## PROVIDED DATA:
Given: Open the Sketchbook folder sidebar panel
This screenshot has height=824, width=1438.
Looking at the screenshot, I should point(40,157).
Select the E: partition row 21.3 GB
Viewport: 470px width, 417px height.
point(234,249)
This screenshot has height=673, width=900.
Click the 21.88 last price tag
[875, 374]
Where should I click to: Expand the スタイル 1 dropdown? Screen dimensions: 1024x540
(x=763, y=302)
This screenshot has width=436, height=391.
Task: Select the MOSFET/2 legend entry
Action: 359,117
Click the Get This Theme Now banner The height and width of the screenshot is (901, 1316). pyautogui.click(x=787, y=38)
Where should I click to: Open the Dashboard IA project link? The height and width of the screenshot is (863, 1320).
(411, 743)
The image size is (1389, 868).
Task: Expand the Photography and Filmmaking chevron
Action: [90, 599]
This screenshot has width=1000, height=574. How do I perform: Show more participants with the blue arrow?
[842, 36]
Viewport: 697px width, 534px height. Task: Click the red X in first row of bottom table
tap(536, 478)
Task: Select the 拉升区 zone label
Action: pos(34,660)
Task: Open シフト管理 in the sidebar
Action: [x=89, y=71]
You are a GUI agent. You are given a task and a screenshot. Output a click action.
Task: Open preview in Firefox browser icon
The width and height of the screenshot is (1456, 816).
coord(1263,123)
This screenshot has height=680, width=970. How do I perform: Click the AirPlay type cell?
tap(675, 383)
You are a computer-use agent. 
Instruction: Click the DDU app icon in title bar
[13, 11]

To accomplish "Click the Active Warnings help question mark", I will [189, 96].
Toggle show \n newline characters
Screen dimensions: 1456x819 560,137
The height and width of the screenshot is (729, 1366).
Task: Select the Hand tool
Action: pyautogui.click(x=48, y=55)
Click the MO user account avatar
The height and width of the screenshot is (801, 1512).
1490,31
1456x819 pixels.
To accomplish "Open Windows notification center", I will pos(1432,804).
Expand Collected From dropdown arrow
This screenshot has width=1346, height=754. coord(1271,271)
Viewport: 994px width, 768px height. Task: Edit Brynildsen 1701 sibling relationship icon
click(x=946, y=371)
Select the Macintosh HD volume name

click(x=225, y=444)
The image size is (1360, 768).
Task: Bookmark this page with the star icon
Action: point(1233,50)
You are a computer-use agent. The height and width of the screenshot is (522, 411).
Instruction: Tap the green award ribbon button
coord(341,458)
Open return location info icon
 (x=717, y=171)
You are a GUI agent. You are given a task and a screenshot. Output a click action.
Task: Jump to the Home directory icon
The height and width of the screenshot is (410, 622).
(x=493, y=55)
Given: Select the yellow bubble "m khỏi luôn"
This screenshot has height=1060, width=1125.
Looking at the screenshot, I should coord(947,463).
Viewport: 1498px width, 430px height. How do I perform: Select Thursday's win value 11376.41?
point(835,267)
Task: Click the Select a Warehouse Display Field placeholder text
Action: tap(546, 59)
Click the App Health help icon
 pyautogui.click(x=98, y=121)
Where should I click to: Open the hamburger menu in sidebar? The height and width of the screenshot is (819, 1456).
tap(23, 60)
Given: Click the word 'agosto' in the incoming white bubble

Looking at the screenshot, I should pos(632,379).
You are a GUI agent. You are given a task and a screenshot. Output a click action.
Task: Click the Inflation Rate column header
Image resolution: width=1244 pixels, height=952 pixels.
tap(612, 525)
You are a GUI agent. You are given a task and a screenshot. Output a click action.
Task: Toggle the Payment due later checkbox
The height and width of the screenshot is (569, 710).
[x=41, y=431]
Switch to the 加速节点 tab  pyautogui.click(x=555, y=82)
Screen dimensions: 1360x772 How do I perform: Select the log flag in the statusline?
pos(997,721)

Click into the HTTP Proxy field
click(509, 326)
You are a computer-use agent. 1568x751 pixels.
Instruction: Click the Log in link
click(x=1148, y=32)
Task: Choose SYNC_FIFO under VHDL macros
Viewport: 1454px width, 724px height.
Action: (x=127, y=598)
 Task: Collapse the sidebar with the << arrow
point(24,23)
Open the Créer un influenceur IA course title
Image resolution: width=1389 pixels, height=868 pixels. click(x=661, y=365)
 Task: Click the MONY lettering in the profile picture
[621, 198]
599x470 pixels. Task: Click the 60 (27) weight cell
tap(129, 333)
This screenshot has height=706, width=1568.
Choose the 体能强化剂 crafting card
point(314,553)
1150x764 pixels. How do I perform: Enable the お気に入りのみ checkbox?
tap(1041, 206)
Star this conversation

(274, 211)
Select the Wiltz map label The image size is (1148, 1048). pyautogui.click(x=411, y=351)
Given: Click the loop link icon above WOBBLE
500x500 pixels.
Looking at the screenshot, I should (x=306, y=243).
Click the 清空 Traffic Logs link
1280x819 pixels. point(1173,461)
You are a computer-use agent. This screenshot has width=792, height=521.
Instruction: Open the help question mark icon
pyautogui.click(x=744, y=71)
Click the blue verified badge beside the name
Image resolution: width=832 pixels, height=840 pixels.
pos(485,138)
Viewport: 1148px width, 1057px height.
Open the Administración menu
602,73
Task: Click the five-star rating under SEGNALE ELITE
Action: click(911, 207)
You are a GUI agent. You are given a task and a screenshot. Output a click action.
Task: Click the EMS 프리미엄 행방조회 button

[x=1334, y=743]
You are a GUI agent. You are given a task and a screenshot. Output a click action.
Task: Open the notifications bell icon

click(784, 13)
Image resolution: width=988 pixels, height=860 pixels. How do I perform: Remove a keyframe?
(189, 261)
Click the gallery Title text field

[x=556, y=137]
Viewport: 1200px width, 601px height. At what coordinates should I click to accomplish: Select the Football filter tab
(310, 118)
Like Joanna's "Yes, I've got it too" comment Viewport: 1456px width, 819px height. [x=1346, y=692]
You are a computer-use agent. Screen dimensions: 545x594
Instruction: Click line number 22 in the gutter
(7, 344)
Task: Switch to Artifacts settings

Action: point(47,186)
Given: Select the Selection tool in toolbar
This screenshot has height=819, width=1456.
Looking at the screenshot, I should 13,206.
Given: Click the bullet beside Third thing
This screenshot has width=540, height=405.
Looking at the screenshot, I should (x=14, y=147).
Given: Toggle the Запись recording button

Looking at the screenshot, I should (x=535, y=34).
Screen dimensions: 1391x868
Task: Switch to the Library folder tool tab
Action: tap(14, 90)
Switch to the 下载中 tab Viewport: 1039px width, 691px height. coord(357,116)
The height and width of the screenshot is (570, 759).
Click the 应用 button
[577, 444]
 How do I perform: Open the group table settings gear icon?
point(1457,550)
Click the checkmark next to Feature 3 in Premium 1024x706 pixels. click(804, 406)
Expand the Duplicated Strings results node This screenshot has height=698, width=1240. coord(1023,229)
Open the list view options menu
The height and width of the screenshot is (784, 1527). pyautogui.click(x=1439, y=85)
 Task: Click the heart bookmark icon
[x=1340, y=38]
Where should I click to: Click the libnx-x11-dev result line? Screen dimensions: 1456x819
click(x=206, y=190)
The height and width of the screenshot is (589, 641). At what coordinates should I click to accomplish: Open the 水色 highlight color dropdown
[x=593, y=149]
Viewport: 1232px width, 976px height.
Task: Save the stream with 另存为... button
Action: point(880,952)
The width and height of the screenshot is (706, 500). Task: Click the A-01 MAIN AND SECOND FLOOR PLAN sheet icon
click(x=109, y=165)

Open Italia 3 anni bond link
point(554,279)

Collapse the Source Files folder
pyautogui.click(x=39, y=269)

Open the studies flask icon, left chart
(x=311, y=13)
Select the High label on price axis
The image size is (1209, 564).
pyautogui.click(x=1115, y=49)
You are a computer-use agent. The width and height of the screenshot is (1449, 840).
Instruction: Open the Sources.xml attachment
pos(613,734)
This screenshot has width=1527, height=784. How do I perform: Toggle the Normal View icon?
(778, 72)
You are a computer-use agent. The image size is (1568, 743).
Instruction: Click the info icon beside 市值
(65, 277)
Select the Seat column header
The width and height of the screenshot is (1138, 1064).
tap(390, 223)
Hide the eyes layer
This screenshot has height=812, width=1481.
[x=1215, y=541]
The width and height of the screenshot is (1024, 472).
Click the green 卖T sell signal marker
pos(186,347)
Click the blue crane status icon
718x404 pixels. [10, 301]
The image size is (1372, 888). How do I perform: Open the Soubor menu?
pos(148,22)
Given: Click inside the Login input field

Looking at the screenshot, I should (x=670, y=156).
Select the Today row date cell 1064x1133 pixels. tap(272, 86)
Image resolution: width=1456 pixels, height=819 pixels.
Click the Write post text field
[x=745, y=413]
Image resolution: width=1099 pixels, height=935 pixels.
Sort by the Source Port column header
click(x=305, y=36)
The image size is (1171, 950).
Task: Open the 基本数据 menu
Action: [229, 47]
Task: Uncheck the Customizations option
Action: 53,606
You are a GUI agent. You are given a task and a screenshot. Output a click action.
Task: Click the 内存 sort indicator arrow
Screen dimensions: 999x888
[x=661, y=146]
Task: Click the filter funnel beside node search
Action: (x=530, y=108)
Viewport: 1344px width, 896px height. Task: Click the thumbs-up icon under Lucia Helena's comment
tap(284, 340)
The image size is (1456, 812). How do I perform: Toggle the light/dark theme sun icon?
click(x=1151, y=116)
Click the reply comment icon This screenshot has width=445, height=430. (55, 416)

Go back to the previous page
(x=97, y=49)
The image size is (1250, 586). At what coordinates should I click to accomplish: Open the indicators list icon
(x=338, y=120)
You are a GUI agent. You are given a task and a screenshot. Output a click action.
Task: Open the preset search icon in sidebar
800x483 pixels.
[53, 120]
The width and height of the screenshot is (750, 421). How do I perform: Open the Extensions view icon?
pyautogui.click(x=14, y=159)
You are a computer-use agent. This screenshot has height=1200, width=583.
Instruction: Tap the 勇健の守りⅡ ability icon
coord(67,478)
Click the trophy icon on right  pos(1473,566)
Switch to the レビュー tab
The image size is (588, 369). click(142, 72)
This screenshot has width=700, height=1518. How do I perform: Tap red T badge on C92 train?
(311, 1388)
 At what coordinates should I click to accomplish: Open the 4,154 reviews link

## TASK INSTRUCTIONS:
Rewrite the records that begin at the line containing "Click the blue crane status icon" and stop after the line containing "Action: 53,606", putting "Comment" in place of "Write post" and leaving everything else unchanged.

## THE RESULT:
Click the blue crane status icon
718x404 pixels. [10, 301]
The image size is (1372, 888). How do I perform: Open the Soubor menu?
pos(148,22)
Given: Click inside the Login input field

Looking at the screenshot, I should (x=670, y=156).
Select the Today row date cell 1064x1133 pixels. tap(272, 86)
Image resolution: width=1456 pixels, height=819 pixels.
Click the Comment text field
[x=745, y=413]
Image resolution: width=1099 pixels, height=935 pixels.
Sort by the Source Port column header
click(x=305, y=36)
The image size is (1171, 950).
Task: Open the 基本数据 menu
Action: [229, 47]
Task: Uncheck the Customizations option
Action: 53,606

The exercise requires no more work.